The pioneering educational approach is based on the principle of peer learning. The term “peer” refers to a group of learners with more or less the same knowledge level and learning discipline. Students share their knowledge and challenge each other to attain specific educational goals.
In reality, different people can work on the same challenge or project and construct the answer by working together. A peer learning environment provides knowledge as-and-when the learner needs it. It’s seen as a process that is extended over time and follows the learner’s learning pace.

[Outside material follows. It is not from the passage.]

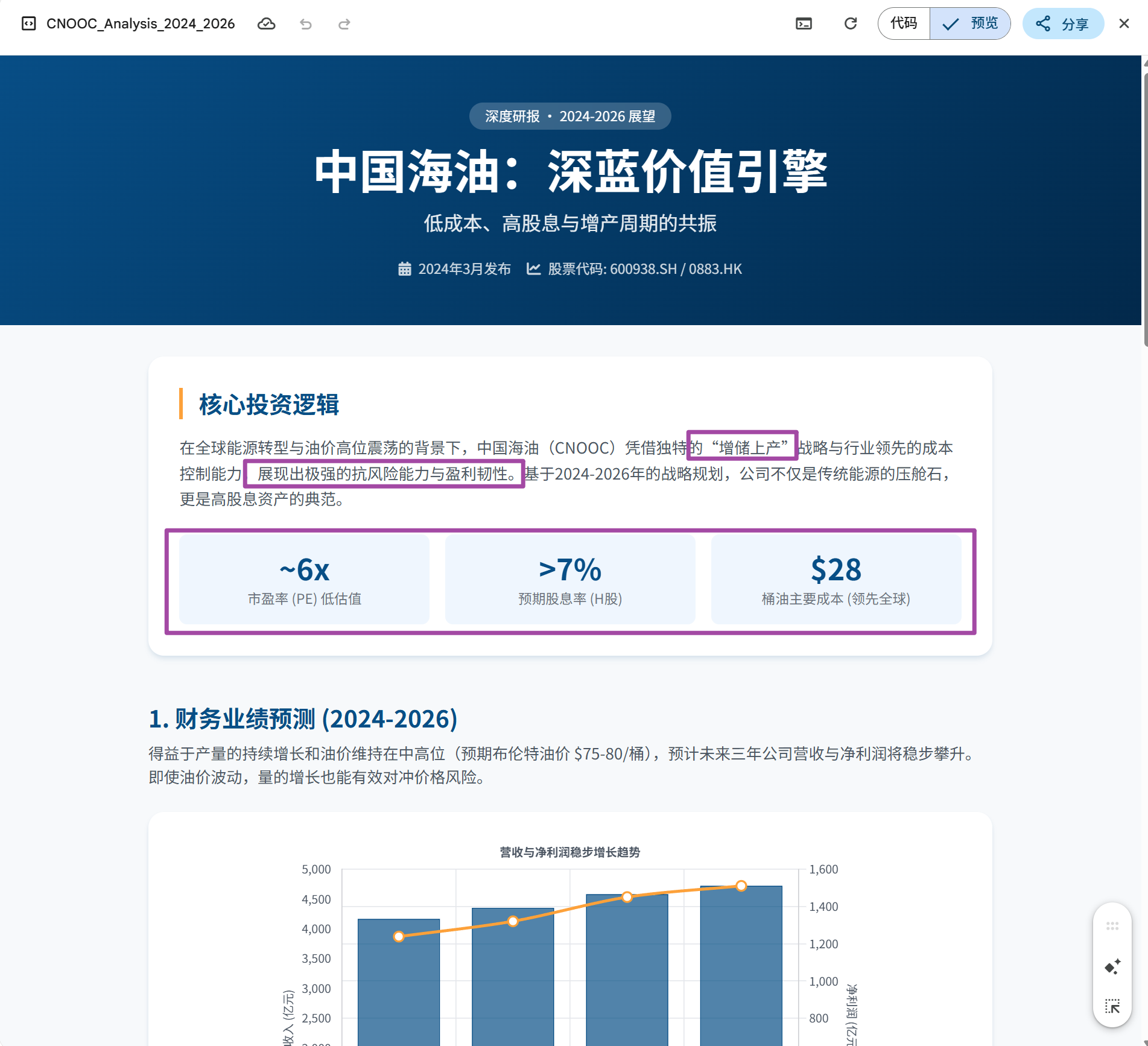Click the $28 桶油主要成本 stat card
This screenshot has width=1148, height=1046.
tap(836, 580)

The idea is all but new. Already in 1916, John Dewey, an American philosopher, psychologist and educational reformer, wrote “Education is not an affair of telling and being told, but an active and constructive process.” Later, he further detailed how knowledge is created through experience, rather than passed from educator to learner through a process of rote memorization.
Two Campuses and Growing
École 1337 was established in 2018, when Morocco’s phosphate giant OCP converted a disused factory in the Moroccan mining town Khouribga to accommodate “the engineers of tomorrow”. Khouribga is located about 120 km from Casablanca and 154 km from the capital Rabat. In June 2019, 1337 opened a second campus in Ben Guérir, near Marrakech.
Education at 1337 is completely free of charge and there is no pre-requisite diploma required. Anyone between 18 and 30 years of age can apply. The online admission test takes approximately 2 hours. Once a candidate passes this test, they are invited to the campus for a check-in and a 4-week immersion in the world of coding (called “la piscine” or the swimming pool). A typical journey at 1337 can take from 3 to 5 years.

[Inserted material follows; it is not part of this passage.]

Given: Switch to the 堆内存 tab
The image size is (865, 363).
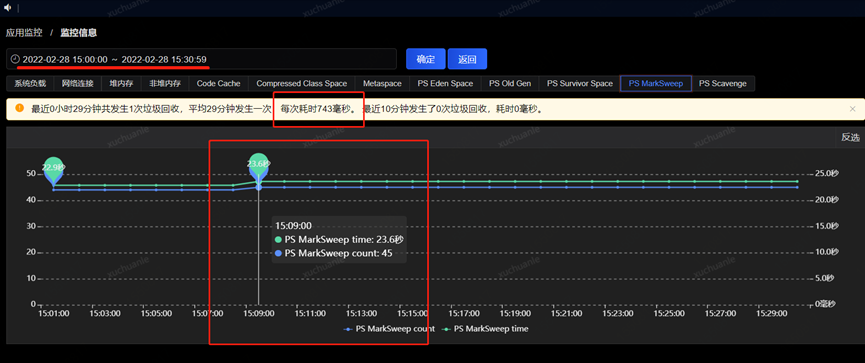Looking at the screenshot, I should pyautogui.click(x=118, y=84).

École 1337 also has a pedagogical partnership with 42, a tuition-free computer programming school network created by French billionaire Xavier Niel and partners. He funded the running costs for the first 10 years of the school’s operation. 42 opened in Paris in 2013 and also has a campus in the US and one in Armenia. Its model, however, has been adopted all over the world. Moreover, the approach of 42 has been endorsed by many high-profile people from Silicon Valley, including the co-founders of Snapchat, Slack, Airbnb, Nest Labs, Twitter and many more.
The Future Is Loading…
The approach is very hands-on. École 1337 is open 24/7. Students can come and go at any time during the day or night, including on weekends and during holidays. Only by joining forces can their learning journey be a success. The idea is that the way challenges are set (through gamification) and the collaboration with peers will keep everyone going. Each learning trajectory is broken into 17 professional skills. Assessments are done by peers, not teachers.
“1337 is an innovative model that gives young people the opportunity to really find their way, without any formalism, but in trusting their creativity, initiative and determination”, said H.E. Dr Saïd Amzazi, the Moroccan Minister of Education and Scientific Research just last week. “I was truly impressed by the quality of the team behind this project.”

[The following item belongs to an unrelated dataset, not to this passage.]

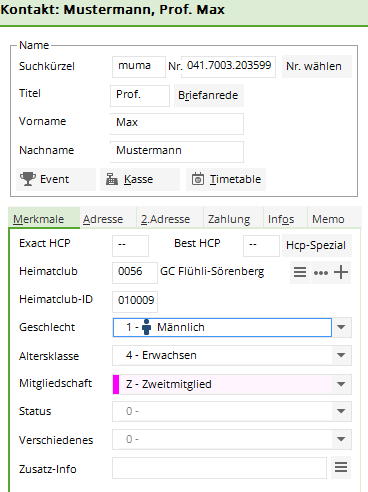
Task: Expand the Verschiedenes dropdown arrow
Action: point(341,439)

In Morocco, about 8,000 computer engineers graduate every year. Yet this is by far not enough to meet demand, especially not when so many of them move abroad, attracted by a different lifestyle and a higher salary. Currently, around 300 students attend 1337’s Khouribga campus and nearly as many have joined the Ben Guerir campus. The two campuses together can house about 1,800 students. At the moment, approximately 10% of 1337’s students are female.
What Does 1337 Stand For?
13 37, pronounced Treize, Trente-Sept (French for Thirteen, Thirty-Seven) comes from eleet or leetspeak. This is a special language that uses character replacements that are graphically adjacent to usual characters. For example, the number 5 replaces the letter S, the number 7 stands for the letter T. Thus, the L in “leet” is translated into a 1, the E into a 3, a T into 7, etc.
The term leet or eleet is derived from the word “elite”. A word that was once used to identify “elite computer nerds” in the early days of the internet. Nowadays, there are many dialects or linguistic varieties of leetspeak, depending on the online community. While the purest form of leetspeak primarily uses numbers, modern variants allow special characters. Ultra 1337 uses only special characters and thus is extremely difficult to read.
Some users say eleet is no longer relevant to modern internet conversations. Others state that different forms of leetspeak continue to be used to encrypt communication. Mostly, because it’s a language that is quickly understood by certain groups of people, but often illegible to outsiders and machines. Mainstream variants are, for example, @$$ and $#!+, pr0n, or w00t.